The idea that “resting-state ” networks can predict performance is reasonable, since the cognitions that individuals experience during “rest” likely overlap with cognitions experienced during tasks. For example, attention is likely facilitated by enhanced activity within a subset of networks and suppressed activity within another subset. Tasks can promote attention, which promotes the ability to identify the subset of networks that facilitate attention. These same networks are likely present during “rest” since overlapping attentional processes likely occur during the “resting state.”

Thus, the “resting state” should not be thought of as inherently distinct from tasks. Instead, it simply reflects the broad range of cognitions that can emerge when individuals are unconstrained by an explicit task. Broadly, this supports the idea that the intrinsic connectivity networks identified during rest might inform the degree in which individuals utilize attention and memory processes that underlie tasks.
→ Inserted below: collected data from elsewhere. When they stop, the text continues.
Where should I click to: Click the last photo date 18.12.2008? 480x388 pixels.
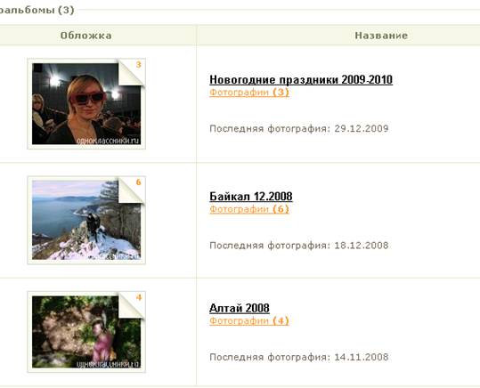coord(362,246)
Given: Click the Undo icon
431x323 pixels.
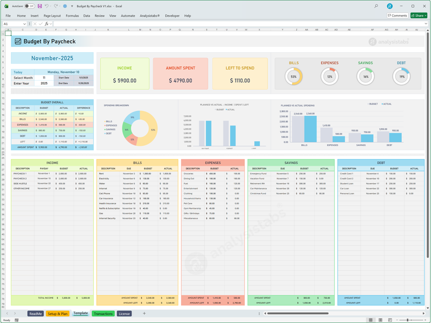Looking at the screenshot, I should click(x=47, y=6).
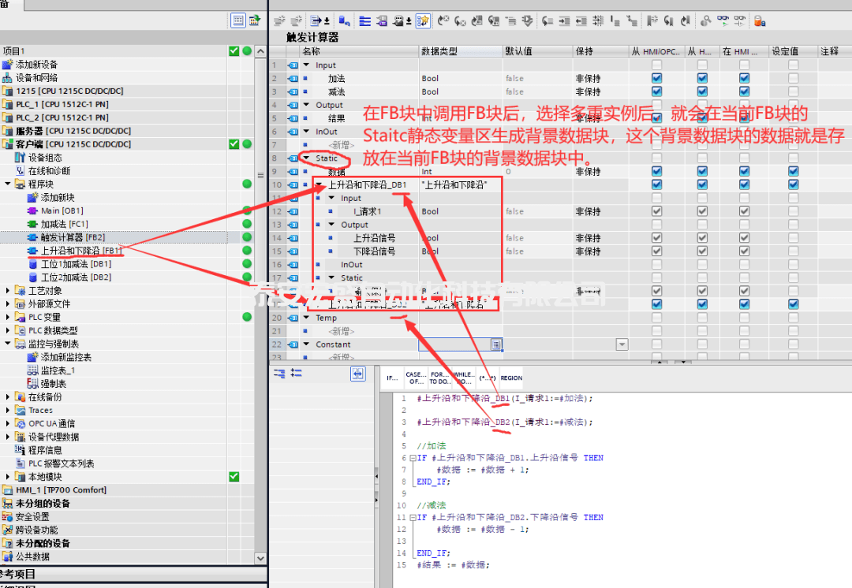This screenshot has height=588, width=852.
Task: Click the 添加新设备 icon
Action: point(8,65)
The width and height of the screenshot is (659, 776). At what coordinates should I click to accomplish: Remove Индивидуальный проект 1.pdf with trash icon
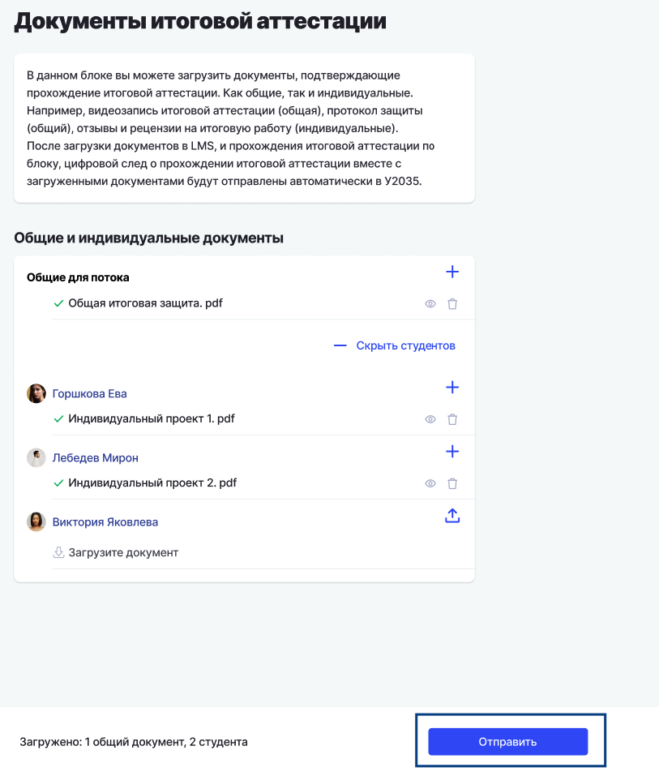pos(452,419)
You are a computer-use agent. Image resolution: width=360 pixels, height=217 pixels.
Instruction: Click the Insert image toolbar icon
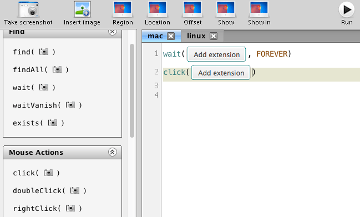click(x=82, y=9)
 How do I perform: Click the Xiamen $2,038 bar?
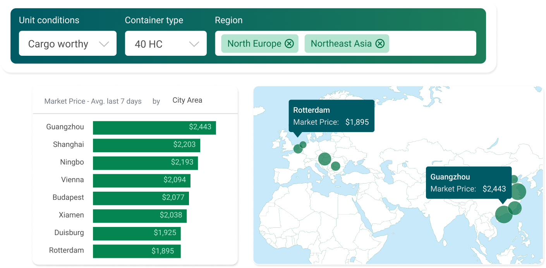[139, 215]
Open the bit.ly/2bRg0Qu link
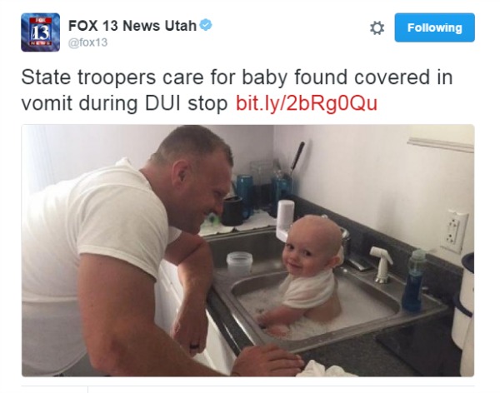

An additional implication, however, is that the relationship between EEG-fMRI networks observed during rest may overlap closely with the relationship between EEG-fMRI networks identified during tasks. This brings up a distinction between the extent in which an area is activated and the coupling of that area with other areas or modalities (O’Reilly et al. 2012). Consider the negative correlation between occipital fMRI voxels and EEG alpha. Individuals may perform tasks which suppress EEG alpha activity (e.g., reduces its extent), but the relationship between EEG alpha and occipital fMRI voxels would likely remain intact. In this instance, one would anticipate an overall reduction in EEG alpha and an overall increase in occipital fMRI responses. However, the relationship between alpha activity and occipital responses may remain the same, such that the two measures maintain the same correlation, and the estimated IRFs do not differ across the two conditions. This type of scenario is expected if the EEG-fMRI networks reflect the intrinsic structure of brain activity. Cognitive processes may modulate the extent in which a particular area is activated, but the inherent intrinsic structure would likely remain intact.

5 Conclusions

Combining the spatial information of fMRI and the spectral information of EEG can provide an improved picture of brain dynamics. These EEG-fMRI networks can be revealed even though each modality is sensitive to unique aspects of neural activity. The initial EEG-fMRI integration studies focused largely on fMRI responses associated with the EEG alpha band and utilized correlation and GLM-based approaches. Decomposing the information within each modality (e.g., with ICA) can provide an improved ability to isolate distinct networks, which can facilitate subsequent EEG-fMRI or MEG-fMRI integration. Within this context, it can be particularly important to account for differences in the hemodynamic response across individuals and across brain areas. The resulting EEG-fMRI networks can supplement findings in MEG-fMRI. Overall, combining information within each modality provides an improved ability to isolate brain networks, which may help clarify their potentially distinct roles in cognition and behavior.